Bell’s Yard contained: “very old, broken-down tenements, six storeys high, but only five could be used because there was no roof....In one of these (were) a husband, wife and seven children living in one room with the ceiling sagging and discoloured from the weight of the pigeon droppings.

“There were thirty or forty of these one-roomed hovels....On the other side of the narrow street, right opposite, were earth closets, one for every five families, and one tap served the lot.

“Mr Taylor said to me, ‘You are very plucky to tackle this Mrs Robson....Did you notice most of them were clean, but I’ll bet they fight a losing battle against vermin’.”

Then and later, if pupils from King Edward’s or the Girls’ High School took a shortcut through Bell’s Yard, they put their heads down and ran.

When the area was redeveloped as the Back Riggs Shopping Centre, the name of Bell’s Yard was dropped, you might even say suppressed.

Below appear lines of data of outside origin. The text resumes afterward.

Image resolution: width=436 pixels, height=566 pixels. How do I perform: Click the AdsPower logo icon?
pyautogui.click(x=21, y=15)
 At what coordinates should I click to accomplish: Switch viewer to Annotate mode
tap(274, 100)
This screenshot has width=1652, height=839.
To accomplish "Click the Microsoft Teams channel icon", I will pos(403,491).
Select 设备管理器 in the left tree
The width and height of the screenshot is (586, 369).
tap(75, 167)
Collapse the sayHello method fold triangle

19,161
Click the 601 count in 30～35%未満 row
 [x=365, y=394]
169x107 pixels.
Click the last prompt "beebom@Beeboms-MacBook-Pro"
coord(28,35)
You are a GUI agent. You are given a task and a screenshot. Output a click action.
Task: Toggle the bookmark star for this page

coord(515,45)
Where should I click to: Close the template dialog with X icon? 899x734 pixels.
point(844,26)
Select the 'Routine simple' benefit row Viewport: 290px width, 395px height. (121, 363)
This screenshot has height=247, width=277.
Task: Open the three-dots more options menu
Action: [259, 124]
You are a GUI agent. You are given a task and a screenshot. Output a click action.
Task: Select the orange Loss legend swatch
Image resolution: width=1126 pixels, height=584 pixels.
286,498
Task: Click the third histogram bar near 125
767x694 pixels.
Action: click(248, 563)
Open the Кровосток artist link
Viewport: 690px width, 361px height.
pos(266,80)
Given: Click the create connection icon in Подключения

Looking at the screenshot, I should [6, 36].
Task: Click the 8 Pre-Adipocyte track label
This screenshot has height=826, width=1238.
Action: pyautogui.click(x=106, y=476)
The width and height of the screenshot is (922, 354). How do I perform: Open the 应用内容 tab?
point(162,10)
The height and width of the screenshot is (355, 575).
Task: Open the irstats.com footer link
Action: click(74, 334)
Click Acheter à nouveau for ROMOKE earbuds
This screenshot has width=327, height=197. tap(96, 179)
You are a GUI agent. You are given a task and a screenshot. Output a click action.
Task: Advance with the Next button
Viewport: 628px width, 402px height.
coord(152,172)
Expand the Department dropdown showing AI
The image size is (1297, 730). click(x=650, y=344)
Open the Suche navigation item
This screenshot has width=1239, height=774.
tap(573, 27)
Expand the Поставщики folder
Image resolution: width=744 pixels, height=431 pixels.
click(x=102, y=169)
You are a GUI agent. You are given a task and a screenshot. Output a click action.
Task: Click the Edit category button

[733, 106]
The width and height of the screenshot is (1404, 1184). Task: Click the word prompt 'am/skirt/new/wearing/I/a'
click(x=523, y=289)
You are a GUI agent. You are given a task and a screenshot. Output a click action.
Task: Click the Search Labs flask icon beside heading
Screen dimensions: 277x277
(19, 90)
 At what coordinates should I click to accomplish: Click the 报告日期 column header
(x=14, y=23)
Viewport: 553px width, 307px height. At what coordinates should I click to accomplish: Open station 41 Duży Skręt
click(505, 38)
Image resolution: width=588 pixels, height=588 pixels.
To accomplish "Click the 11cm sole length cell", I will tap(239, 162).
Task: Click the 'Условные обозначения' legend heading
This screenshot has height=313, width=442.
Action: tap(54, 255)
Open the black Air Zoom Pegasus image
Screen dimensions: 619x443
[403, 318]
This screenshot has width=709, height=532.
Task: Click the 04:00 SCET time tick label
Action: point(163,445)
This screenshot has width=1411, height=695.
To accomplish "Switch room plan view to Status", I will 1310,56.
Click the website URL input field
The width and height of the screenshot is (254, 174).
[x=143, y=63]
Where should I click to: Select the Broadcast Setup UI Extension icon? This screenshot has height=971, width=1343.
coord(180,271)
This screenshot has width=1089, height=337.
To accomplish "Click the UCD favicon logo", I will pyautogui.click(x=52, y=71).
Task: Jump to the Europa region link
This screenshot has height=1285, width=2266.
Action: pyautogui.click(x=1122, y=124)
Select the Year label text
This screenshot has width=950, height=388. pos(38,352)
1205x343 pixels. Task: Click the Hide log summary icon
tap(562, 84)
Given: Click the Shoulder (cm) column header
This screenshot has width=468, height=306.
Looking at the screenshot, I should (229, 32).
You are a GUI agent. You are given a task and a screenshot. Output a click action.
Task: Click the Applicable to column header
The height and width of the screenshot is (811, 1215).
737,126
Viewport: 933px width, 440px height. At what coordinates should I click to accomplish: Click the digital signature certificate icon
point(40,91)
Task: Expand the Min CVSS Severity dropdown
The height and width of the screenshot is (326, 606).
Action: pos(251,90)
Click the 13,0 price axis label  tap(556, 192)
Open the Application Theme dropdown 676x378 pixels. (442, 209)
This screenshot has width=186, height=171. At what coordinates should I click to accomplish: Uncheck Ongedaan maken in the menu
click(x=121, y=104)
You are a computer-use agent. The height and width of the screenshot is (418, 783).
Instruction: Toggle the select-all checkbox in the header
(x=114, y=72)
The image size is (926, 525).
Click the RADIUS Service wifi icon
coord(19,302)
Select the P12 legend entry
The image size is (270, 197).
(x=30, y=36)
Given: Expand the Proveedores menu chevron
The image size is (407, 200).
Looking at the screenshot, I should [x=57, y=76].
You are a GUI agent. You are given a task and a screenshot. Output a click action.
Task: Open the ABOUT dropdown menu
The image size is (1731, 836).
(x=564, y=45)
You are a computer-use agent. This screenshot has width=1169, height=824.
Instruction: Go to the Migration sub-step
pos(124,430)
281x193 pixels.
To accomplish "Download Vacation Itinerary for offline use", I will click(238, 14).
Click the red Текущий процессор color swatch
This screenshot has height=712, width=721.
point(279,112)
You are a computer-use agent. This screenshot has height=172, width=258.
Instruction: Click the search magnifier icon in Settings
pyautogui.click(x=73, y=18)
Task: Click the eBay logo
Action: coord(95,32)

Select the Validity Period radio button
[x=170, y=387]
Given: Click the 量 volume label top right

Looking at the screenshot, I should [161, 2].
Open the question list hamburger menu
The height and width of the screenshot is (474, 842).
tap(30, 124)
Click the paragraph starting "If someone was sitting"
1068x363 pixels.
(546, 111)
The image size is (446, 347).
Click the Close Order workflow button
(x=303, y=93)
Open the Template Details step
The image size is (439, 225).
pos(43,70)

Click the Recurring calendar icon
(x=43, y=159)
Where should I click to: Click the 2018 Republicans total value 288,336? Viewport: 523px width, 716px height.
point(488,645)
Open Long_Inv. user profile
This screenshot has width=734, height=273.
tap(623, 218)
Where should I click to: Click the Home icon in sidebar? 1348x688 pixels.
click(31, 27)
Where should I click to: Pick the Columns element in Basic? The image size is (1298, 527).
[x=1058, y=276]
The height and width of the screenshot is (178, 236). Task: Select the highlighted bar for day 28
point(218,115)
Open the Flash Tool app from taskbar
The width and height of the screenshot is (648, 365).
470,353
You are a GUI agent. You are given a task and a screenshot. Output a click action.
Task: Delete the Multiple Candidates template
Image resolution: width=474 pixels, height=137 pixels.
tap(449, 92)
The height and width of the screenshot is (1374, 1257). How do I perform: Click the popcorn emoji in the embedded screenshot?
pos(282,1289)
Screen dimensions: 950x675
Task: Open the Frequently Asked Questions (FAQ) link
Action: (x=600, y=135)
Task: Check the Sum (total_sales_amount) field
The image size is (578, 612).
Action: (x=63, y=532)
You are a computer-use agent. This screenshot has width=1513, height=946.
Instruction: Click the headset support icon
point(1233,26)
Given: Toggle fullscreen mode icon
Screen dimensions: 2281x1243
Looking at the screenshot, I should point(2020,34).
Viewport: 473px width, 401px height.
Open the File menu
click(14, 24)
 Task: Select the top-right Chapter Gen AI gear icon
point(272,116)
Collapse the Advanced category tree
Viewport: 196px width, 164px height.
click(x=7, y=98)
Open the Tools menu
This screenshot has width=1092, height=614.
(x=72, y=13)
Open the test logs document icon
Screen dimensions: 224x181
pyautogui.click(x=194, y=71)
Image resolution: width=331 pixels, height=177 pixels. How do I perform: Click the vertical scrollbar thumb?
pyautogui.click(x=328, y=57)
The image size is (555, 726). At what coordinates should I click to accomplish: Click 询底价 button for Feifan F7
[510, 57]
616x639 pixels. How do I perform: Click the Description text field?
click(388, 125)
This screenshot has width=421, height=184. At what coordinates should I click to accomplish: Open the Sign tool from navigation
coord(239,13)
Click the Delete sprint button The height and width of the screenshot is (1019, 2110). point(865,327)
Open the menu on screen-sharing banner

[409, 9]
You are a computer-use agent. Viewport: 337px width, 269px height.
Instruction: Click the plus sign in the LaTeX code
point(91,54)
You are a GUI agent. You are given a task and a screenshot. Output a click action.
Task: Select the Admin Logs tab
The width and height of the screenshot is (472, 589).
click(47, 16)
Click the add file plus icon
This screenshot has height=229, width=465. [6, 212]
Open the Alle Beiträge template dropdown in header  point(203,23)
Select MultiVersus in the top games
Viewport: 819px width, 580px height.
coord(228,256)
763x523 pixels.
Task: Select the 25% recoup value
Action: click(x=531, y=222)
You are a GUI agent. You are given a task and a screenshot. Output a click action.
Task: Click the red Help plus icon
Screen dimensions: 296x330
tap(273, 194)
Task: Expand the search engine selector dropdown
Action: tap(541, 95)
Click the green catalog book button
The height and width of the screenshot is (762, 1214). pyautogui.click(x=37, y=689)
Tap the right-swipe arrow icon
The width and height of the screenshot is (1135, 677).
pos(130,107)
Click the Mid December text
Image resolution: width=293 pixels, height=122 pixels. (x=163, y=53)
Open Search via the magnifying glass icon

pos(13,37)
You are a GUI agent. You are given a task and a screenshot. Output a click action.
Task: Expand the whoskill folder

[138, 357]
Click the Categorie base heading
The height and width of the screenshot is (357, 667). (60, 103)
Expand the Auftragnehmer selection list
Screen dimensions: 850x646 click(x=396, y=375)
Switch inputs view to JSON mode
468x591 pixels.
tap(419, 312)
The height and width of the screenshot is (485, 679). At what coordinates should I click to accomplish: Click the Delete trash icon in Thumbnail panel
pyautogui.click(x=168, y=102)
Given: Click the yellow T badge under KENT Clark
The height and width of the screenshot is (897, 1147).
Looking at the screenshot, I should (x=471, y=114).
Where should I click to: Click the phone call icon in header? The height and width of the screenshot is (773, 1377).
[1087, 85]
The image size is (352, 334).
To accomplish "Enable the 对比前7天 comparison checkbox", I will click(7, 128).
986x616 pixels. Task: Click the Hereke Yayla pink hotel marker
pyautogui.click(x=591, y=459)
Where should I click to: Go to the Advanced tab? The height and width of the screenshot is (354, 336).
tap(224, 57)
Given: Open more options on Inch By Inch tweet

The only survivals were the carriage arch on Bridge Street and the Comrades Club. It stood where Waterstones is now, and Waterstones’ shop front marks pretty closely the old building line of Bell’s Yard.

During the planning of Back Riggs, a consultant’s report said that shops higher up Newgate Street would tend to close, and this happened. Even so, with its Co-op store, tax office, health food shop and cafe, Back Riggs, presented no threat to the shops further down Newgate Street, but this changed radically when the new Sanderson Arcade opened, with its High Street names and glamorous shops.

What a transformation. What was once a medieval back yard, and then an appalling Victorian slum, is now where everybody wants to go, and Newgate Street is in a slow decline.